**Source**
Let $A$ be a commutative ring with unity.

Let $S \subseteq A$ be a multiplicatively closed subset.

Let $\left({A_S, \iota}\right)$ and $\left({\tilde A_S, \tilde \iota}\right)$ both satisfy the definition of the localization of $A$ at $S$.


Then there is a canonical isomorphism $\phi: A_S \to \tilde A_S$.


Proof

By the definition of localization, there exist unique homomorphisms:

$g : A_S \to \tilde A_S$
$h : \tilde A_S \to A_S$

such that:

$h \circ \iota = \tilde \iota$

and:

$g \circ \tilde \iota = \iota$

Therefore:

$\tilde \iota = h \circ \iota = h \circ \left({g \circ \tilde \iota}\right) = \left({h \circ g}\right) \circ \tilde \iota$

The identity mapping also satisfies this equality (that is, $\tilde \iota = \left({h \circ g}\right) \circ \tilde \iota$).

Therefore by the uniqueness of $h$ and $g$ we have:

$h \circ g = I_{\tilde A_S}$

where $I_{\tilde A_S}$ denotes the identity mapping on $\tilde A_S$.

Similarly we have that:

$g \circ h = I_{A_S}$

where $I_{A_S}$ denotes the identity mapping on $A_S$.

Therefore by Bijection iff Left and Right Inverse $g = \phi$ is a bijective homomorphisms, that is, an isomorphism.

$\blacksquare$

**Collected data**
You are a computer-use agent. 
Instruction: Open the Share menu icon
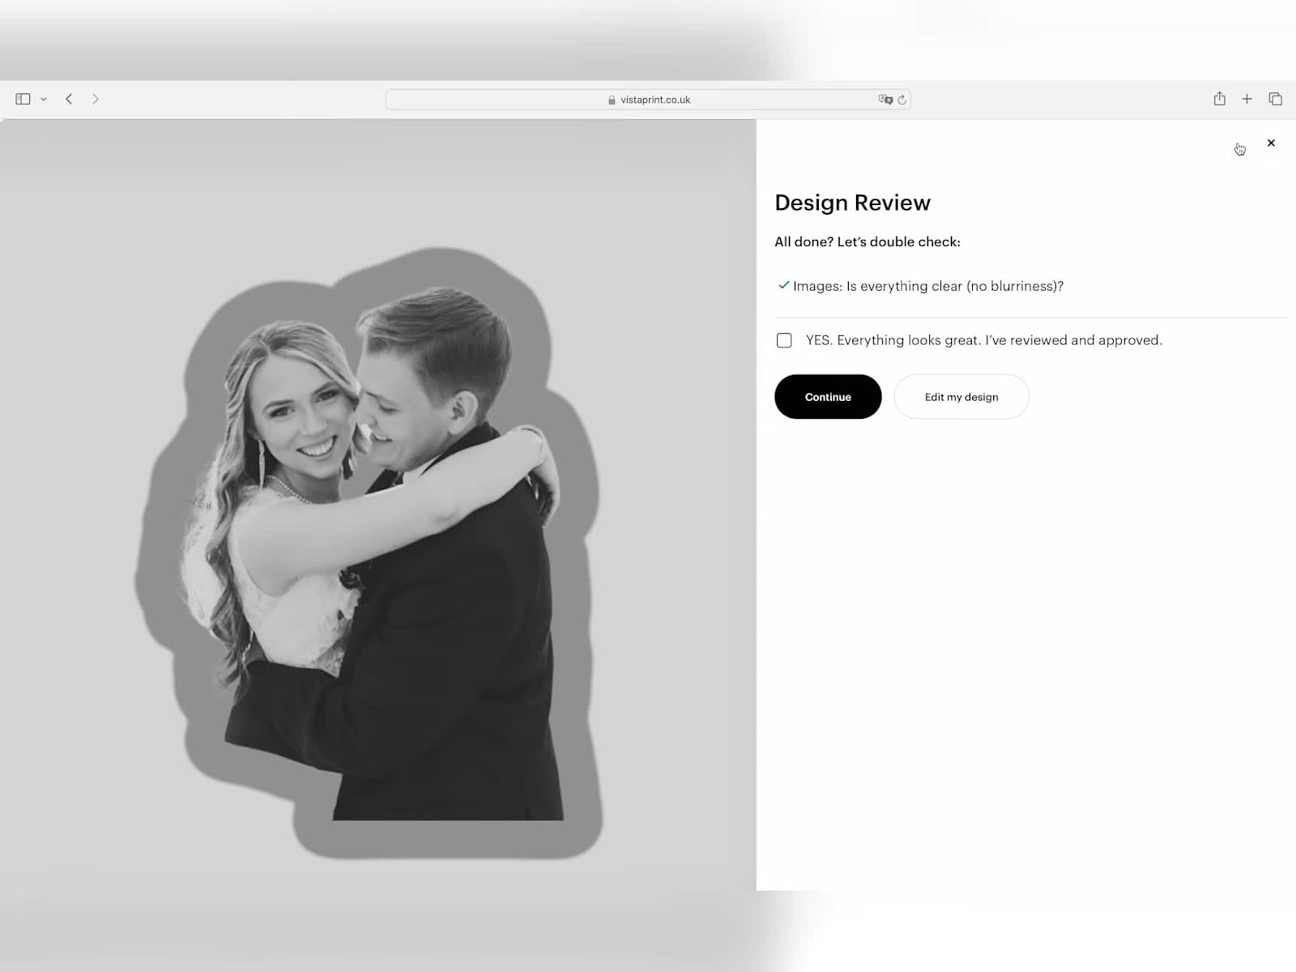point(1219,99)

**Problem to work on**
In the localization proof, which result is cited to conclude that the homomorphism is an isomorphism?

**Full solution**
Bijection iff Left and Right Inverse